Wherein, coupling agent system described in above-mentioned solid phase synthetic method step 2 includes condensing agent and reaction dissolvent, the contracting
Mixture is selected from DIC/HOBt, PyBOP/HOBt/DIEA or HATU/HOBt/DIEA;The reaction dissolvent be selected from DMF, DCM, NMP,
DMSO or any combination between them.
Wherein, above-mentioned solid phase synthetic method step 4) is added two (2- chloroethyl) ethers into resin under the conditions of triethylamine and closes
At in morpholine ring, the molar ratio of resin, two (2- chloroethyl) ethers and triethylamine is preferred are as follows: 1:1:3 ~ 1:1.2:3, reaction temperature
It is 15 ~ 35 DEG C, the reaction time is 3 ~ 5 hours;It is further preferred that resin, two (2- chloroethyls) and triethylamine ether molar ratio are preferred are as follows: 1:
1:3, reaction temperature are 15 DEG C, and the reaction time is 3 hours.

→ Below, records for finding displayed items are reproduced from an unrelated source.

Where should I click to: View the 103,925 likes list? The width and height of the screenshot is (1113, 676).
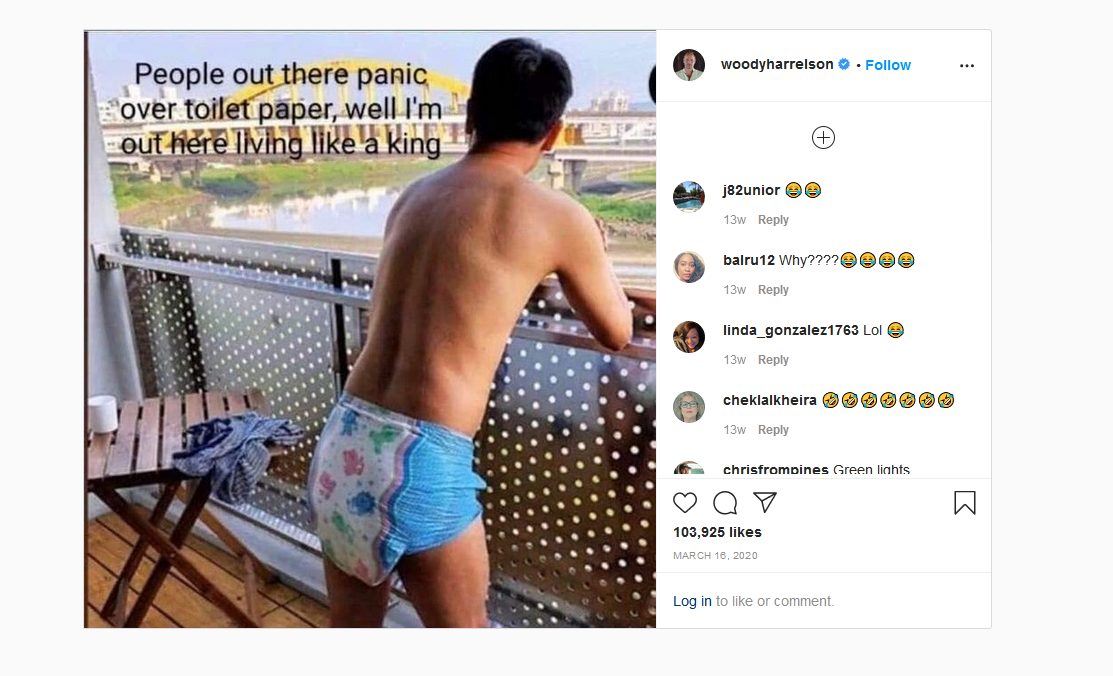(717, 533)
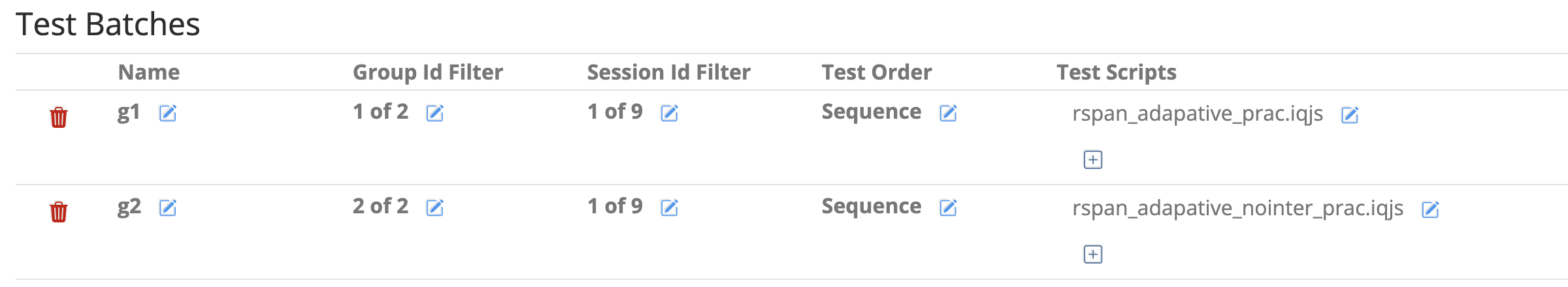The height and width of the screenshot is (287, 1568).
Task: Edit g2 session id filter
Action: [x=670, y=208]
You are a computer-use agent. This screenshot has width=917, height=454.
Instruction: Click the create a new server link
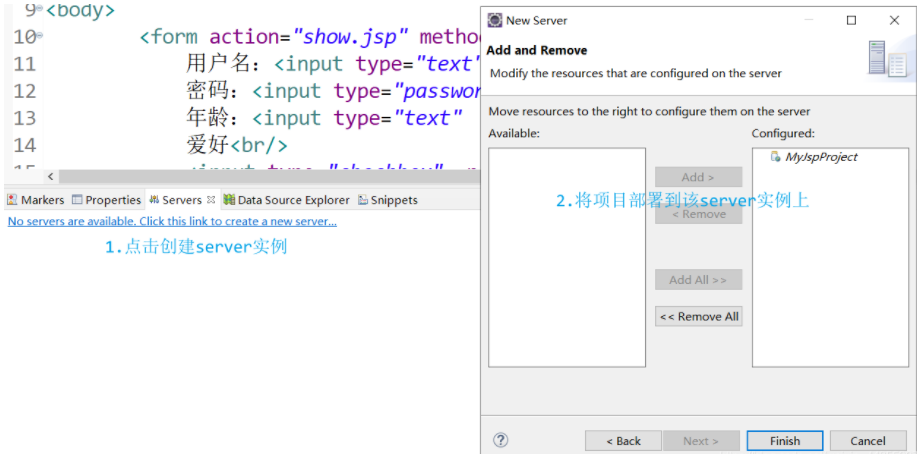pos(172,221)
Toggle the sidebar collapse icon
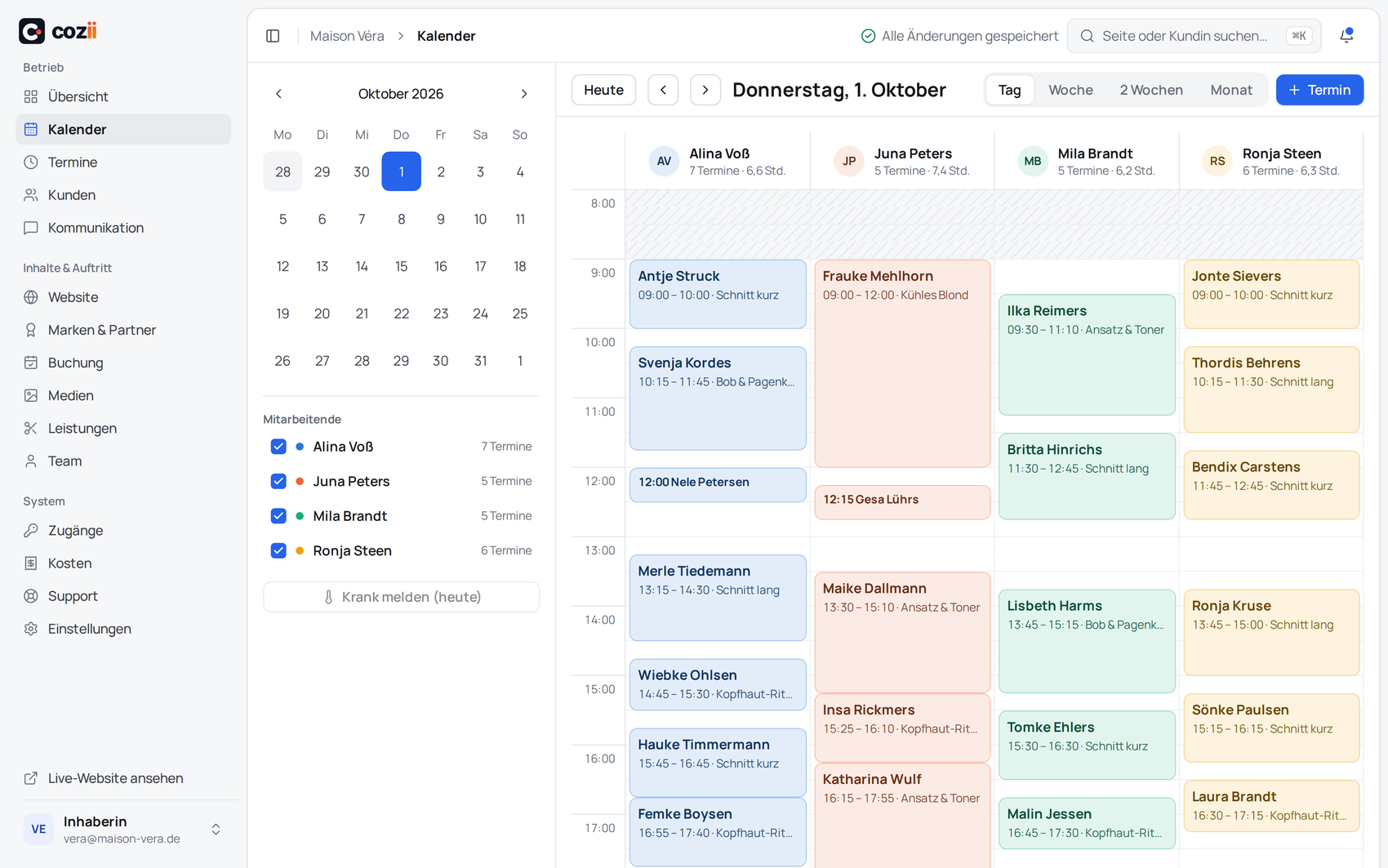The image size is (1388, 868). click(273, 36)
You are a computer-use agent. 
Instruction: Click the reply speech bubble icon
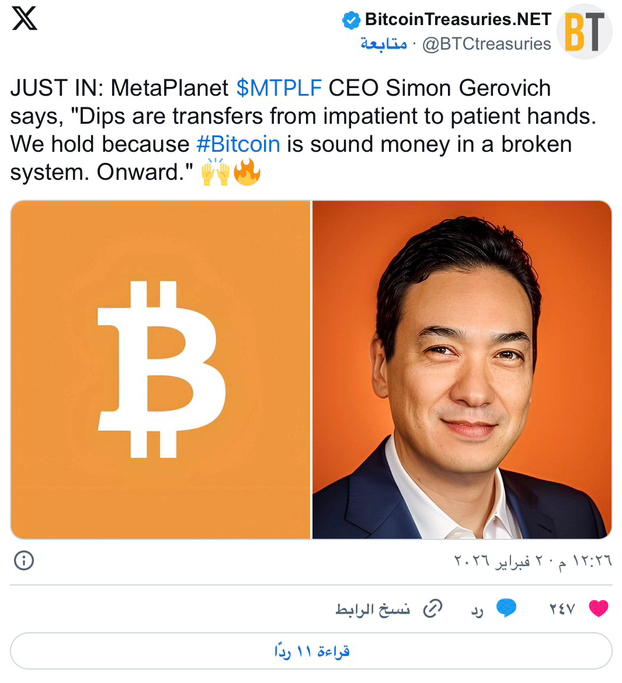(507, 608)
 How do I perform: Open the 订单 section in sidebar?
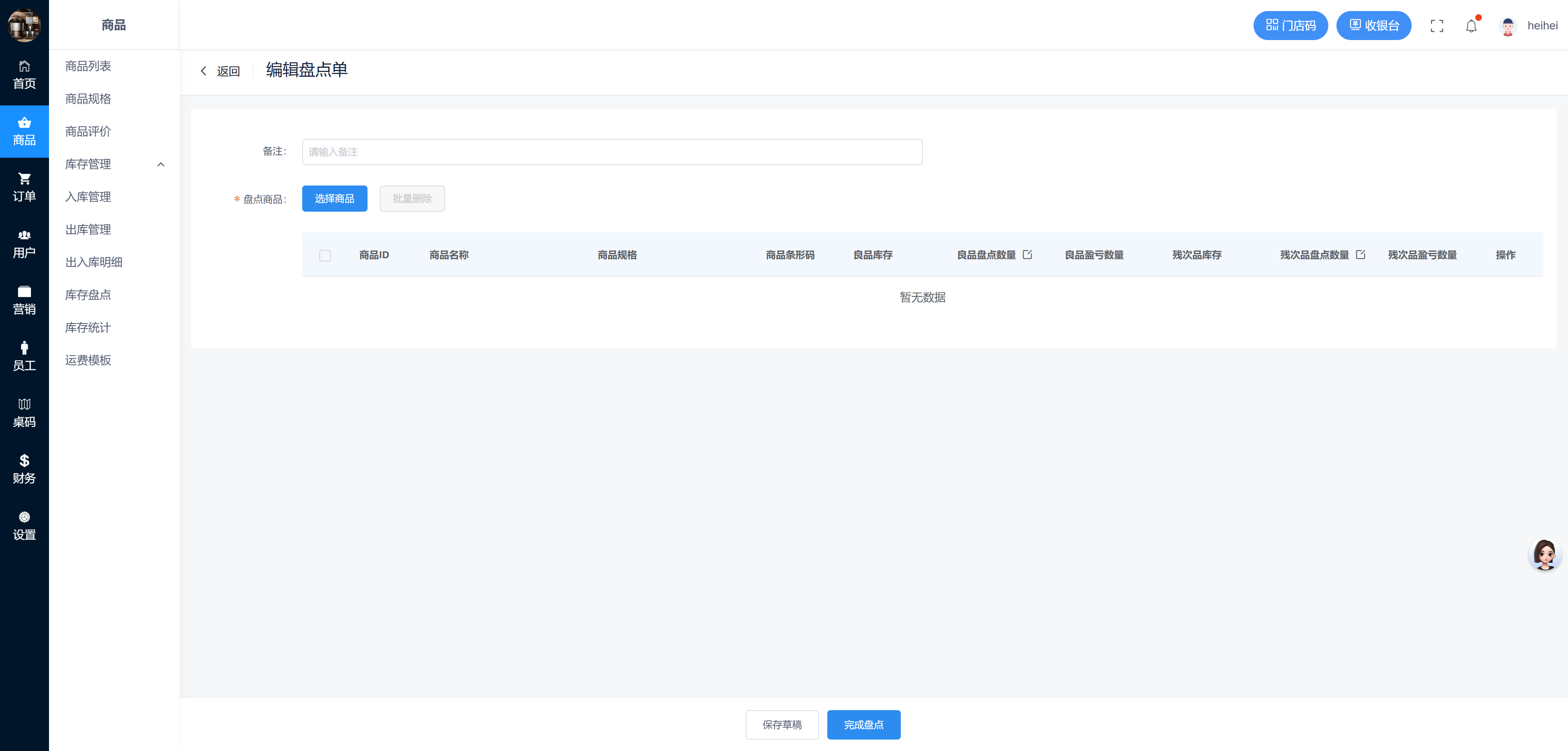(24, 188)
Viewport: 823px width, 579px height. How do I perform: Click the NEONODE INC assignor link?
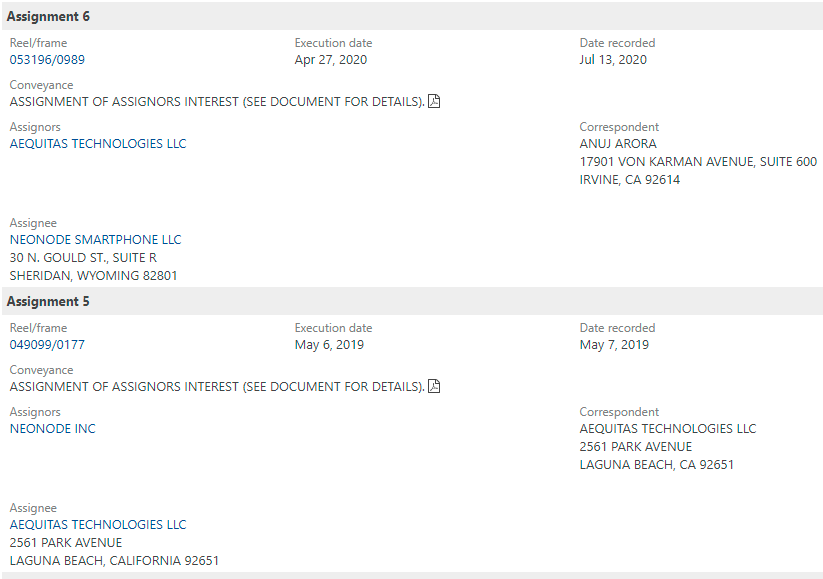52,429
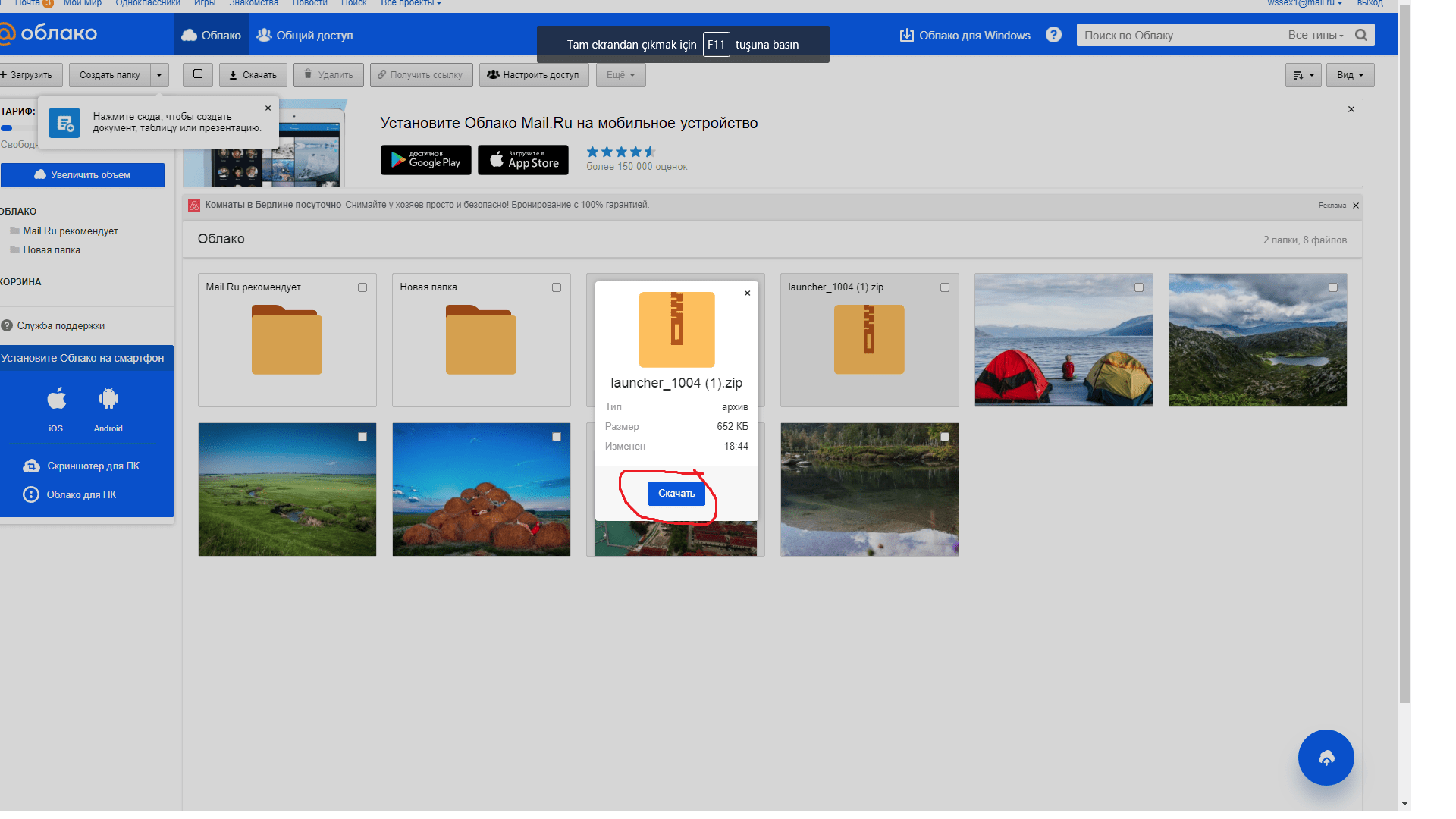The image size is (1456, 819).
Task: Click the App Store badge
Action: (x=523, y=160)
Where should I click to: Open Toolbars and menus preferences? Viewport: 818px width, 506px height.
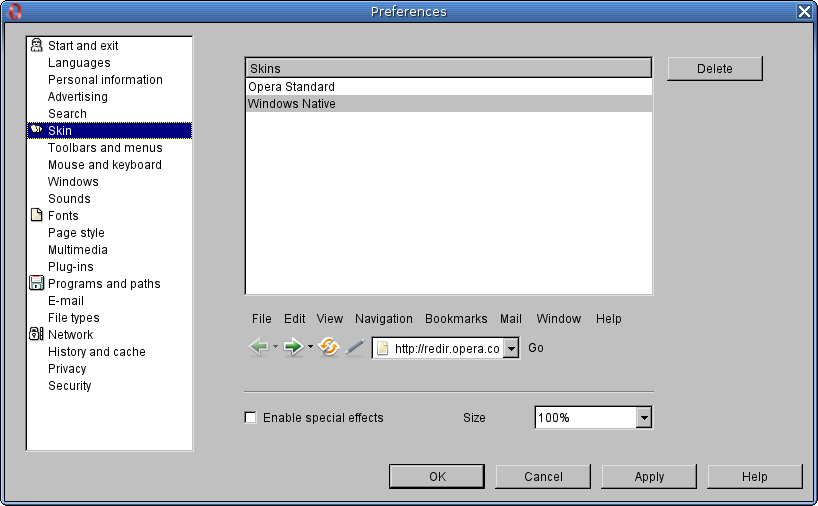(105, 148)
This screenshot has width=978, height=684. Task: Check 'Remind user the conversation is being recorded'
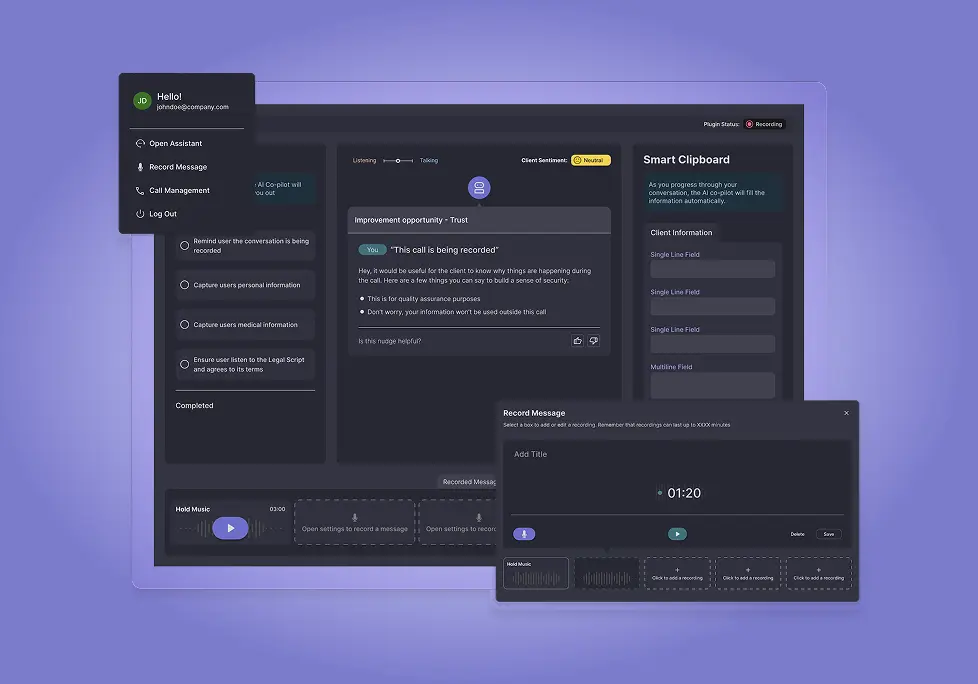pyautogui.click(x=184, y=245)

Method of the invention is obtained by screening, and screening process is as follows:
1) selection of molar ratio: the molar ratio of resin, two (2- chloroethyl) ethers and triethylamine is preferred are as follows: 1:1:3 and 1:
1.2:3;
2) selection of reaction temperature:
15 DEG C and 35 DEG C;
3) selection in reaction time:
3 hours and 5 hours.
8 kinds of experiment conditions are proposed thus:
Experiment condition 1: 20.07g H-Gly-Homophe-Leu-Phe- resin (10mmol), (the 2- chlorine of 14.30g bis- are taken
Ethyl) stirring and dissolving in 200mL DMF is added in ether (10 mmol) and 3.03g triethylamine (30mmol), and it is cooled to 0 DEG C, is added
In above-mentioned solution, reacting 3 hours at 15 DEG C, washed 3 times with DMF, DCM is washed 3 times, and MeOH is washed 3 times, and DCM is washed 3 times,
MeOH is washed 3 times, after dry, by TFA: methyl phenyl ethers anisole=95:5 volume ratio configures lysate 200mL, lysate is added above-mentioned
It in resin, reacts at room temperature 2 hours, filtering, resin 3 times after washing cracking with a small amount of TFA, merging filtrate, concentration, after concentration
Liquid be added in ice ether and precipitate 1 hour, be centrifuged, anhydrous ether centrifuge washing 6 times, vacuum drying obtains 4.42g chemical combination
Object I;Weigh 0.69g compound ii (4mmol) be added 10ml DMF in, under ice-water bath be added 2.27g chemical compounds I (4mmol),
0.51g DIC (4mmol) and 25 DEG C of 0.54g HOBt (4mmol) react 12 hours, be added in the reaction system ethyl acetate and
Water is extracted with ethyl acetate and is washed with saturated sodium bicarbonate, saturated ammonium chloride, saturated salt solution, and anhydrous sodium sulfate is dry, rotation
The thick peptide 2.24g of Carfilzomib is obtained after inspissation contracting;The above-mentioned thick peptide of 2.24g Carfilzomib is weighed, the acetic acid for the use of volume ratio being 1:4
Ethyl ester and petroleum ether mixed solvent cross column purification, and 2.00g white solid is obtained after concentration, recrystallize through ethyl acetate and petroleum ether
Obtain Carfilzomib fine peptide 1.06g, total recovery 37%, HPLC purity 99.75%.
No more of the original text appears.